More recently, monocyte chemoattractant protein (MCP)-1 has been implicated in the pathways of angiogenesis by promotion of accumulation of cells with angiogenic potential.71–73 Indeed, the delivery of a small number of inflammatory monocytes in sites of ischaemia results in marked increase in the local production of MCP-1, which in turn, is associated with a secondary, more robust wave of monocyte recruitment. Studies of mice genetically deficient in MCP-1 or CCR2 (MCP-1 receptor) indicate that although not required for the early mobilization of monocytes, the secondary wave of monocyte recruitment and subsequent stimulation of angiogenesis are dependent upon CCR2 signalling. Collectively, these data suggest a novel role for MCP-1 in the inflammatory and angiogenic response to ischaemia.73

Granulocyte-macrophage colony-stimulating factor (GM-CSF), is a cytokine with pleiotropic functions.74,75 The beneficial effect of GM-CSF in the treatment of ischaemia-induced tissue damage has been well documented. In fact, GM-CSF has been successfully employed in the treatment of chronic skin ulcers.74 However, the biological effects underlying GM-CSF action in impaired wound healing have been only partly clarified. An appealing theory suggests that GM-CSF augments collateral flow, as shown in a short-term administration of the cytokine in occlusive peripheral artery disease, although responses in the GM-CSF group were quite variable.75

Monocyte-related molecules as biomarkers in HF

The diagnosis and risk-stratification of patients with HF is dependent upon the availability of specific, accurate, and effective disease- or risk-markers. Thus, there is an increasing interest in the development of new cardiovascular biomarkers. Potential markers of HF include neurohormonal mediators, markers of myocyte injury, and indicators of systemic inflammation.

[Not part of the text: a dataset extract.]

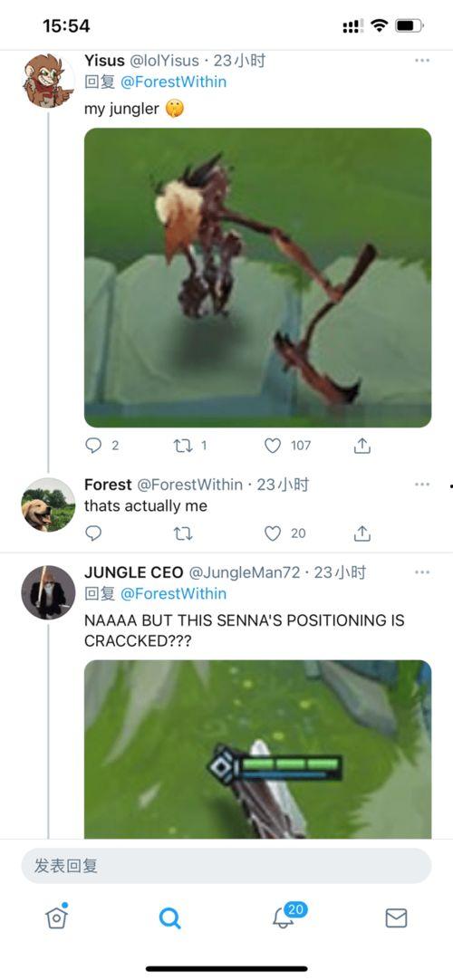Tap the @ForestWithin mention under Yisus
This screenshot has height=980, width=453.
174,82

Early in 1990s, Levine et al. described elevated circulating TNF-α levels in patients with HF.76 TNF-α and since then, numerous interleukins (including IL 1, 6, and 18) have since been shown to be produced by nucleated cells of the failing heart.77 More recently, new molecules have been introduced as potential markers in HF. For example, Fas (also termed APO-1) is a member of the TNF-α receptor family that is expressed on a variety of cells, including myocytes. When Fas is activated by the Fas-ligand, it mediates apoptosis and plays an important role in the development and progression of HF.77 Another molecule, ST2 is a member of the IL-1 receptor family, and is a protein secreted by cultured myocytes subjected to mechanical strain.78 Also, the galectins are a family of soluble beta-galactoside-binding lectins that play regulatory roles in inflammation and immunity. Recently, a role for galectin-3 in the pathophysiology of HF has been suggested with its upregulation in hypertrophied hearts, stimulatory effects on macrophage migration, fibroblast proliferation, and the development of fibrosis.79 Thus, serum levels of TNF-α, IL-1, -6, and -18, soluble Fas, ST2, and galectin-3 have been reported elevated in HF patients and these might become useful markers for the risk-stratification of patients with HF and in screening to identify asymptomatic subjects at risk for HF.

Conclusion

There is convincing evidence that monocytes possess preserved plasticity, and are able to transdifferentiate into other non-phagocytic cell types under diverse microenvironments. Recent literature—mostly by in vitro derived data—supports the fact that monocytes include a population of potent PCs actively involved in postnatal vasculogenesis, although, it is not certain that monocytes can become fully functional ECs. There is also convincing evidence to support a significant role of monocytes in the pathways of angiogenesis—a significant step in the process of tissue repair—following ischaemic myocardial injury. Post-ischaemic injury increased monocyte activation is more likely an attempt for tissue repair rather than a deteriorating immune overreaction. Thus, induction rather than inhibition of monocyte activation is a potential therapeutic target (Figure 3).

Figure 3

Representative bibliographic data suggesting the role of monocytes in vascular tissue repair.

Figure 3

Representative bibliographic data suggesting the role of monocytes in vascular tissue repair.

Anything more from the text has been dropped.